# Third Age: Total War - Herr der Ringe-Mod für Medieval 2 erscheint in Version 3.0 - Screenshots von Minas Tirith und Co.



## DH (16. Dezember 2011)

Jetzt ist Deine Meinung zu *Third Age: Total War - Herr der Ringe-Mod für Medieval 2 erscheint in Version 3.0 - Screenshots von Minas Tirith und Co.* gefragt. 


				Bitte beachtet: Der Kommentarbereich wird gemäß der Forenregeln moderiert.





			Dieser Inhalt steht nur eingeloggten Mitgliedern zur Verfügung.
        

 Zum Artikel: Third Age: Total War - Herr der Ringe-Mod für Medieval 2 erscheint in Version 3.0 - Screenshots von Minas Tirith und Co.


----------



## Emke (16. Dezember 2011)

Ich frag mich schon seit ein paar Minuten was ich wieder auspacken sollte. Jetzt weiß ich was es sein wird


----------



## GeBuch (16. Dezember 2011)

Eine der besten Mods überhaupt. Ich hab seitdem die v3.0 vor 3 Tagen erschien bereits in mehreren Siedlungen Gefechte gehabt, am besten hat mir bisher Moria gefallen, wobei auch die anderen ziemlich gut sind und man alle sofort erkennt.


----------



## Peter Bathge (16. Dezember 2011)

Angesichts der mittlerweile technisch beschränkten Engine ist das Ergebnis echt klasse - würde mich nicht wundern, wenn Entwickler des Mods in Bälde professionell in die Spielebranche einsteigen. Nur schade, dass es offenbar keine Original-Filmmusik gibt - höchstwahrscheinlich aus Lizenzgründen


----------



## Shadow_Man (16. Dezember 2011)

Immer wieder erstaunlich, was manche Modteams zustande bringen


----------



## GeBuch (16. Dezember 2011)

PeterBathge schrieb:


> Angesichts der mittlerweile technisch beschränkten Engine ist das Ergebnis echt klasse - würde mich nicht wundern, wenn Entwickler des Mods in Bälde professionell in die Spielebranche einsteigen. Nur schade, dass es offenbar keine Original-Filmmusik gibt - höchstwahrscheinlich aus Lizenzgründen


 
Eine Sub-Mod welche das ändert dürfte in dieser Sammlung enthalten sein: http://www.twcenter.net
Leider ist noch keine neue Version erhältlich, aber einige der Modder haben bereits Status Meldungen abgegeben und mit etwas Glück werden die meisten Sub-Mods noch vor Weihnachten aktualisiert sein, ansonsten halt im neuen Jahr.


----------



## Sturm-ins-Sperrfeuer (17. Dezember 2011)

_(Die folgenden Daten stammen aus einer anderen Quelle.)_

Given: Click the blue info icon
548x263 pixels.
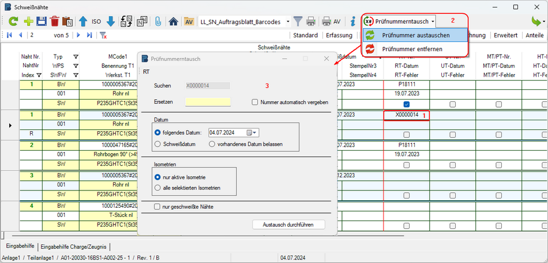Looking at the screenshot, I should [352, 21].
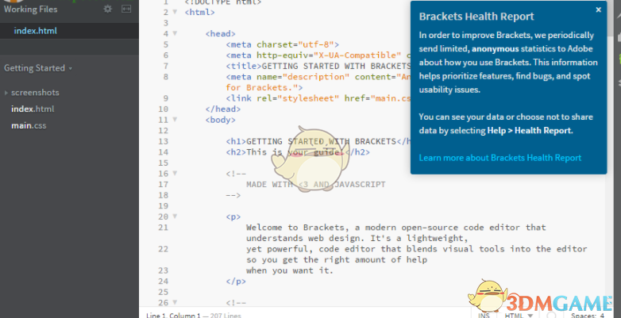This screenshot has width=621, height=318.
Task: Open index.html in the project tree
Action: [x=33, y=109]
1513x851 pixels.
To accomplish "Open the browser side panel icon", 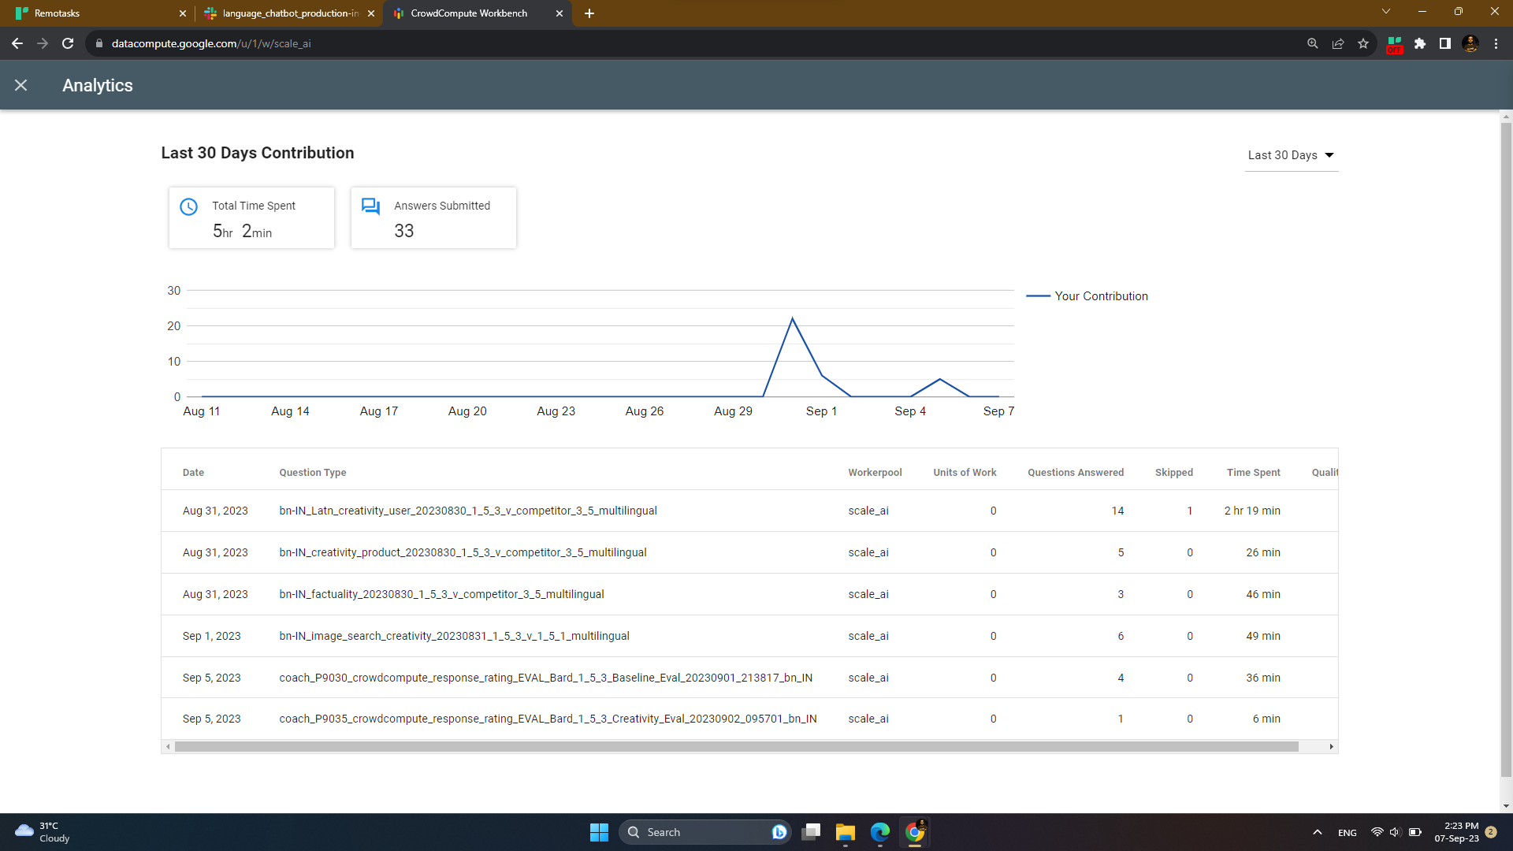I will click(x=1445, y=43).
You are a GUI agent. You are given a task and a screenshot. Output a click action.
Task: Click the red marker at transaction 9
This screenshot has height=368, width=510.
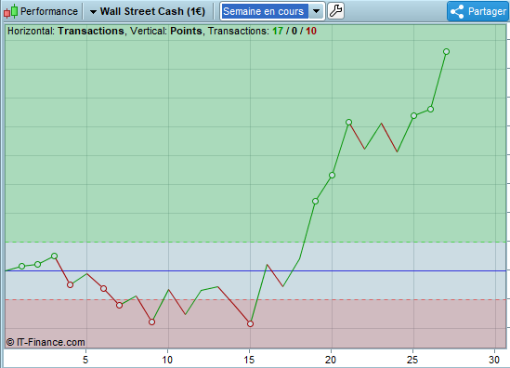tap(152, 322)
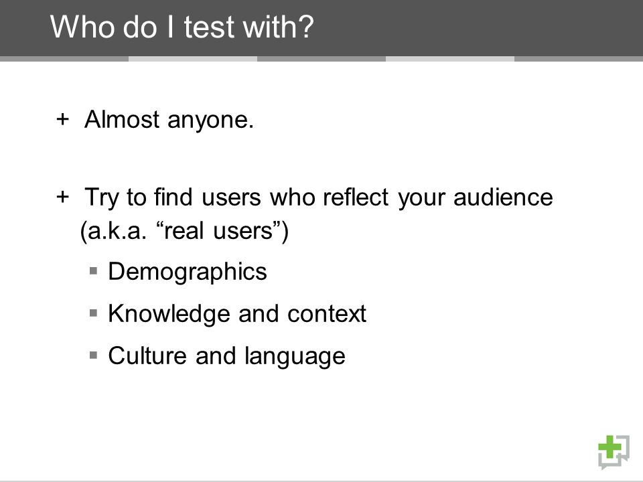
Task: Click the square bullet beside Knowledge and context
Action: 94,313
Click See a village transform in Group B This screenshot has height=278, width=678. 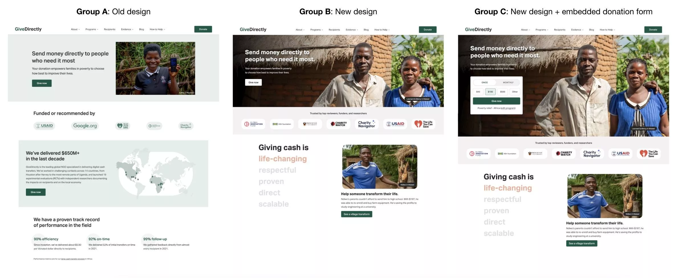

Bin gerade wieder dabei Medieval 2 durchzuspielen, kann man beide Versionen parallel spielen?


----------



## DH (17. Dezember 2011)

Sturm-ins-Sperrfeuer schrieb:


> Bin gerade wieder dabei Medieval 2 durchzuspielen, kann man beide Versionen parallel spielen?


 
Ja, das geht problemlos.


----------



## Sturm-ins-Sperrfeuer (2. Februar 2012)

Habs installiert, Fehlermeldung: kingdoms.exe konnte nicht gefunden werden? O_o


----------



## GeBuch (2. Februar 2012)

Das Spiel benötigt die Kingdoms Erweiterung, hast du die auch installiert ?


			
				Installationsanweisungen schrieb:
			
		

> Requirements:
> - TATW 3.1 is a stand-alone version and does not require any existing installations of TATW!
> - If you have installed a previous version of TATW, it is recommended to delete the old version before installing TATW 3.1.
> (Note that TATW doesn't change any registry settings of your system, so you can also delete the old TATW folder (Third_Age) manually.)
> ...


----------



## Sturm-ins-Sperrfeuer (2. Februar 2012)

GeBuch schrieb:


> Das Spiel benötigt die Kingdoms Erweiterung, hast du die auch installiert ?


 
Ich habe sie, habe sie aber nicht installiert, werde das nachholen. Danke.


----------